Finally. The New York Times is on the case.
(About a decade too late. But we’ll take an awakening whenever it comes and wherever, as we’ve said before).
At The Times, criticism of Tim Geithner’s insider status:
“A revolving door has long connected Wall Street and the New York Fed. Mr. Geithner’s predecessors, E. Gerald Corrigan and William J. McDonough, wound up as investment-bank executives. The current president, William C. Dudley, came from Goldman Sachs.
Mr. Geithner followed a different route. An expert in international finance, he served under both Clinton-era Treasury secretaries, Mr. Rubin and Lawrence H. Summers.
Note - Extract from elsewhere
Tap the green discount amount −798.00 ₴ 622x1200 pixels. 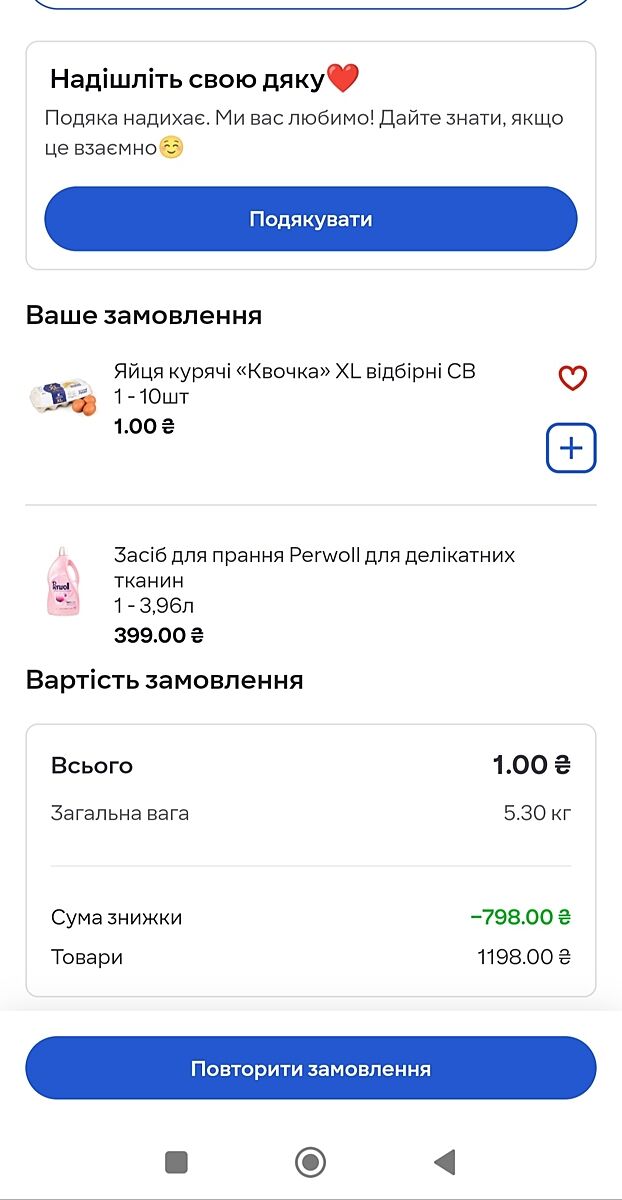pyautogui.click(x=520, y=917)
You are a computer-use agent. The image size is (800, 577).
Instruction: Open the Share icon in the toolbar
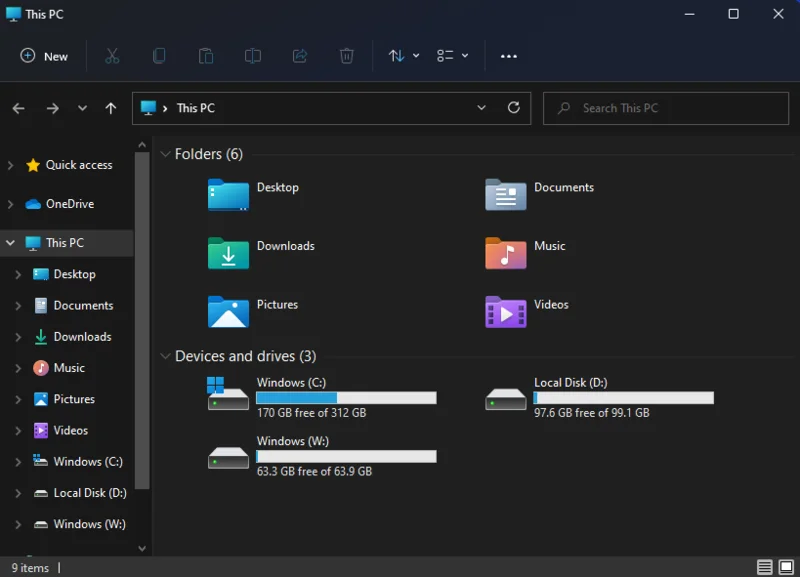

He impressed them with his handling of foreign financial crises in the late 1990s before landing a top job at the International Monetary Fund.
When the New York Fed was looking for a new president, both former secretaries were advisers to the bank’s search committee and supported Mr. Geithner’s candidacy. Mr. Rubin’s seal of approval carried particular weight because he was by then a senior official at Citigroup.”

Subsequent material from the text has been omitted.